**SOURCE TEXT**
'''

Managing Partitions and Database Processing in Microsoft SQL Server 2008 Analysis Services
In this chapter, you will learn how to:
Configure a dimension to use ROLAP or MOLAP storage.
Configure a measure group partition to use ROLAP, HOLAP, or MOLAP storage.
Configure rigid attribute relationships.
Process a dimension using the Process Update processing option.
Process a partition using the Process Incremental processing option.
Configure proactive caching.
Create, merge, and manage measure group partitions.
Import an Analysis Services design into a Business Intelligence Development Studio project.
In Chapter 11, “Retrieving Data from Analysis Services.” you learned how to use client tools and MDX queries to get data out of Analysis Services and into a PivotTable dynamic view or other report. In order to get data out of the Analysis Services database, you had to first put data into the Analysis Services database. In previous chapters, every time you were ready to apply your changes, you simply deployed your solution and let the Analysis Services server work its magic to determine how to go about loading the data from the relational data warehouse into the Analysis Services database. How Analysis Services actually processed and stored that data has been a conceptual black box up to this point. Knowledge is power, however, and that adage certainly holds true in the domain of Microsoft SQL Server 2008 Analysis Services. The more you know about what goes on within the black box of the Analysis Services server, the better you’ll be able to troubleshoot unusual situations and find solutions to difficult problems.

'''

**INFORMATION SHOWN**
'''

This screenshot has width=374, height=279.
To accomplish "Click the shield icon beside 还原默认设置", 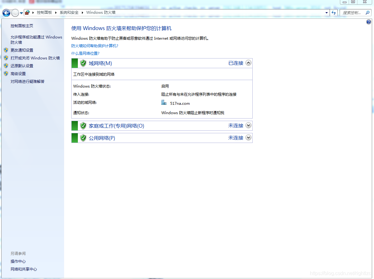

'''

**EXERCISE SET**
A. Translate this sentence from the Analysis Services passage into Spanish: "In order to get data out of the Analysis Services database, you had to first put data into the Analysis Services database."
B. Write out the part of the Analysis Services passage that opens with the words containing "Configure a measure" and closes with "measure group partitions.".
The listing has no connection to the Analysis Services passage.

**SOLUTIONS IN ORDER**
A. Para sacar datos de la base de datos de Analysis Services, primero tuvo que introducir datos en la base de datos de Analysis Services.

B.
Configure a measure group partition to use ROLAP, HOLAP, or MOLAP storage.
Configure rigid attribute relationships.
Process a dimension using the Process Update processing option.
Process a partition using the Process Incremental processing option.
Configure proactive caching.
Create, merge, and manage measure group partitions.